Icelandic mountaineer John Snorri set his sight on the goal. Gathering a small team, including Pakistani father-son climbing duo Ali and Sajid Sadpara, he ventured to the mountain for what was going to be a months-long endeavor. For a while, they were the only ones there, until Nepalese climber and famed record-breaker Nims Purja arrived to do the same. Nepalese climbers, despite their extraordinary strength, ability, and endurance, have historically been relegated to the role of sherpas: guides and porters who are instrumental to the summits of the Himalayas, yet are nameless to the Westerners who hold the official records. Nims wanted to change that for the last first with his team of Nepalese climbers.

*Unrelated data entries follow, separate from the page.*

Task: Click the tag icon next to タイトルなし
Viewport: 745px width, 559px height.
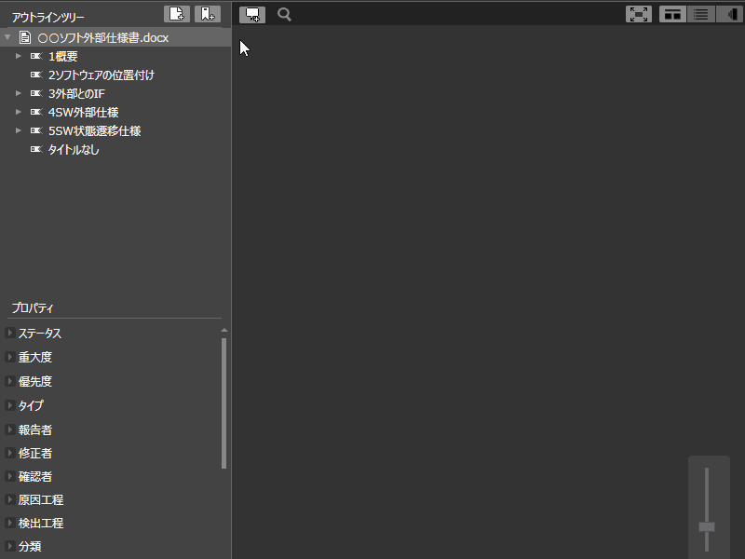Action: 36,150
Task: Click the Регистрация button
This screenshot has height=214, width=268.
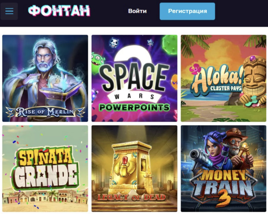Action: [x=187, y=11]
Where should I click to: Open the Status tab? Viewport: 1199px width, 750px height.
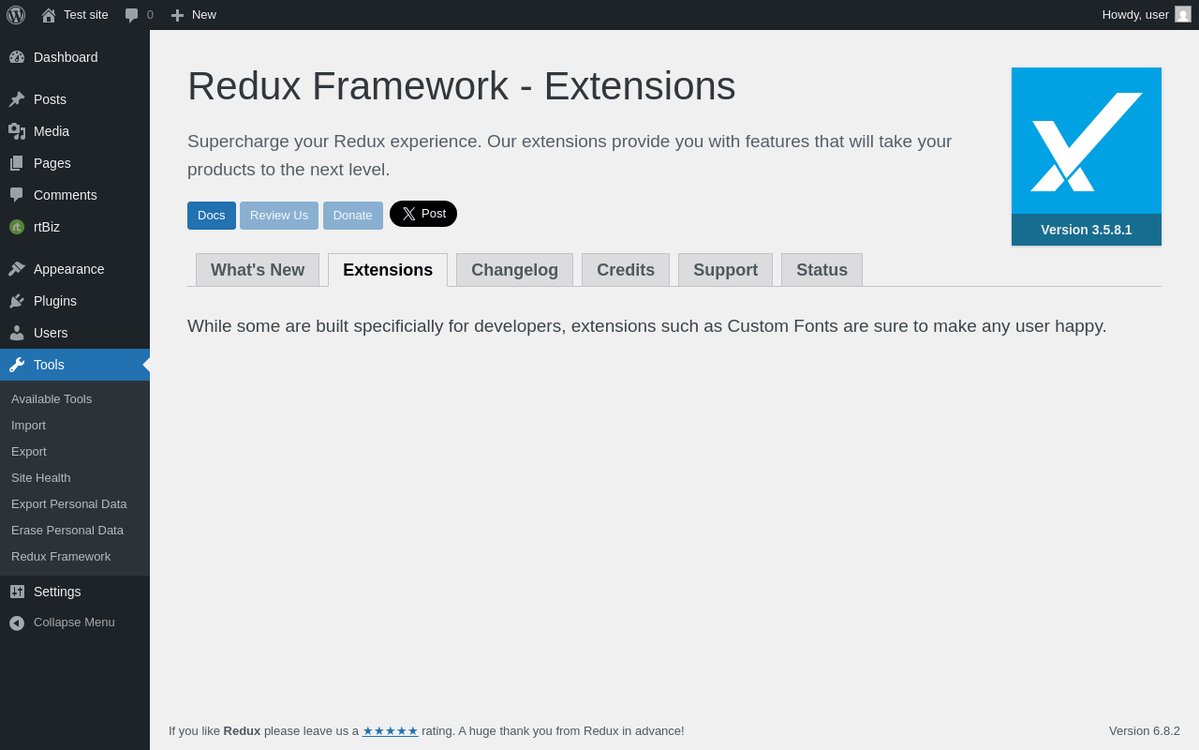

However, “The Last First: Winter K2” then becomes a harrowing blend of “Free Solo” and the Titan submersible disaster, as a commercial company known as Seven Summits, puts together their own winter K2 expedition. Fueled by the financial stress of COVID-19, after Pakistan reopened the country, Seven Summits saw an opportunity for survival, and signed on a mix of travel enthusiasts, experienced climbers, and complete novices to take on the task. All of sudden, wanting to secure their own footprint, five dozen people, many unequipped, were headed to the summit. And so, it becomes a competition, gamifying in real time a feat where rushing in the difference between life and death.
Bar-Lev’s documentary is riveting. The landscape of K2 is awe-inspiring: beautiful, but also treacherous and unforgiving. It is not only altitude the climbers must tackle, but thin air, biting cold, avalanches, 150 mph winds, small windows of climbable time, and their own endurance to take it all on. Images of spikes from mountaineering boots just barely piercing stretches of ice they must ascend, in addition to head-sized rocks flying down the wall at fatal speeds are just a few among many horrifying shots that color the portrait of this quest. And like all films which portray extreme feats of sport, the question is: who on Earth would put themselves in this position?

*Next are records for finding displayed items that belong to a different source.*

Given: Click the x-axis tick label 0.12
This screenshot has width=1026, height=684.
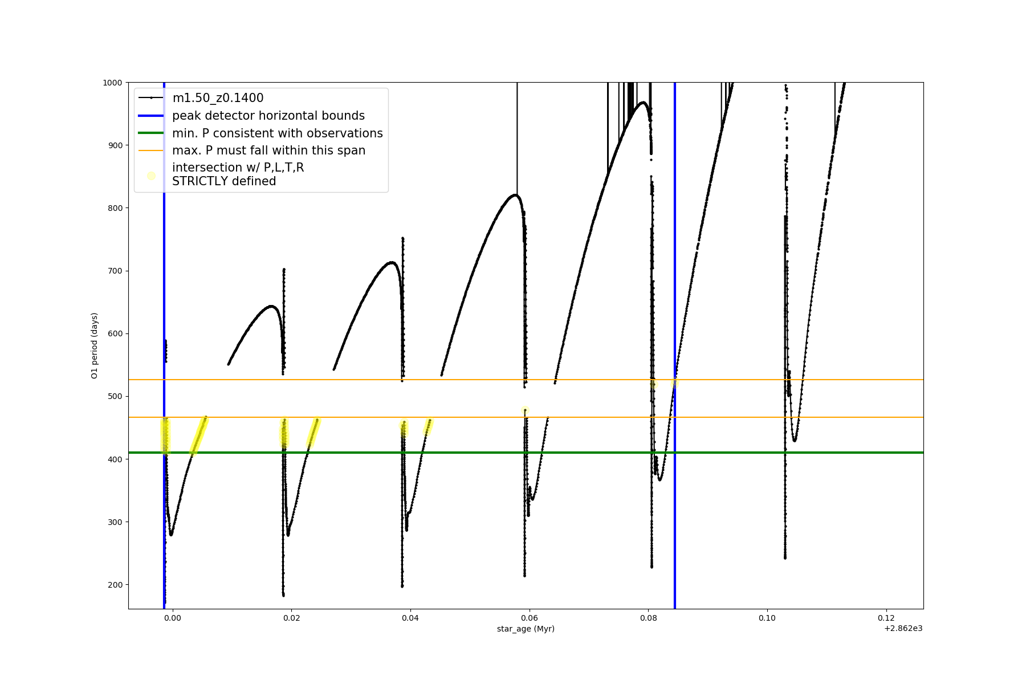Looking at the screenshot, I should pyautogui.click(x=886, y=618).
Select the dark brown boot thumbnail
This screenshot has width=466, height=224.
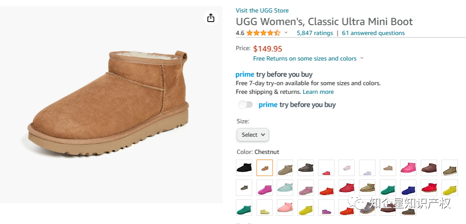429,168
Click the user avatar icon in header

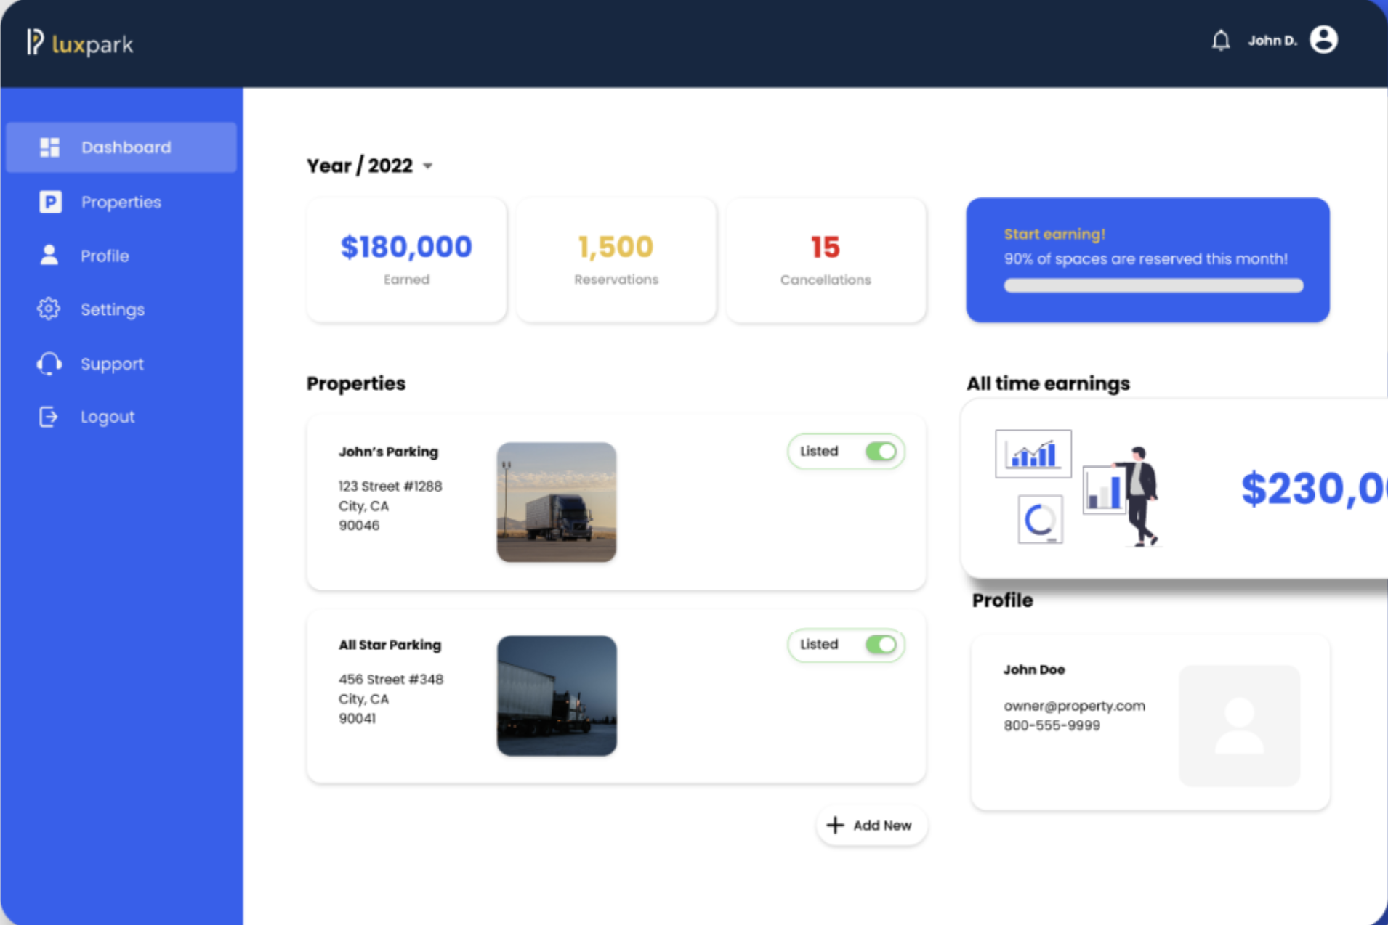tap(1323, 40)
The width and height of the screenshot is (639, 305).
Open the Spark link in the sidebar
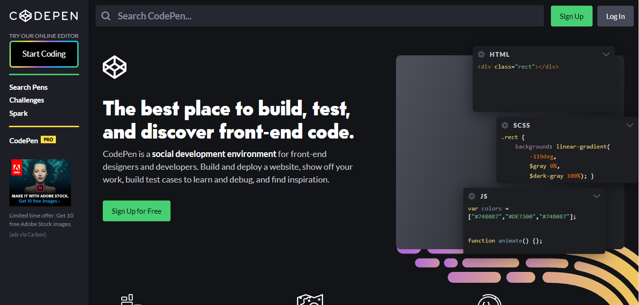pos(18,113)
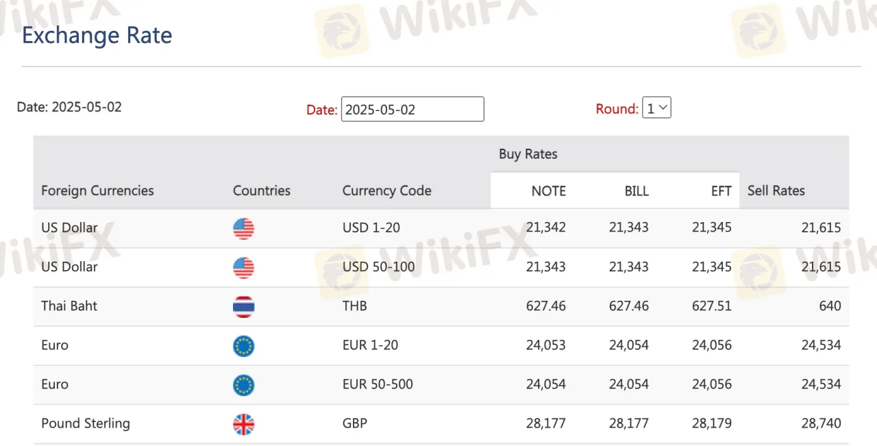Click the EFT column header
Screen dimensions: 877x446
coord(721,191)
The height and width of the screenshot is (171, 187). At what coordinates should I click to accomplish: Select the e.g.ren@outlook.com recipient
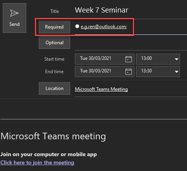click(x=104, y=27)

“The Last First: Winter K2” examines this inquiry whilst pulling apart the ethical tenets of extreme climbing via the rise of social media (Snorri describes summiting another mountain and feeling nothing until posting it on Facebook), commercialization, and the intersection of cultural subjugation and nationalistic pride. Bar-Lev’s phobic framework and thorough combination of talking heads testimony and archival footage sourced from the various climbers, is shockingly grounding for something so sky high. Not only an adventure tale, it also surveys pride and tragedy and questions the role of accountability, constructing a film as damning as it is exhilarating.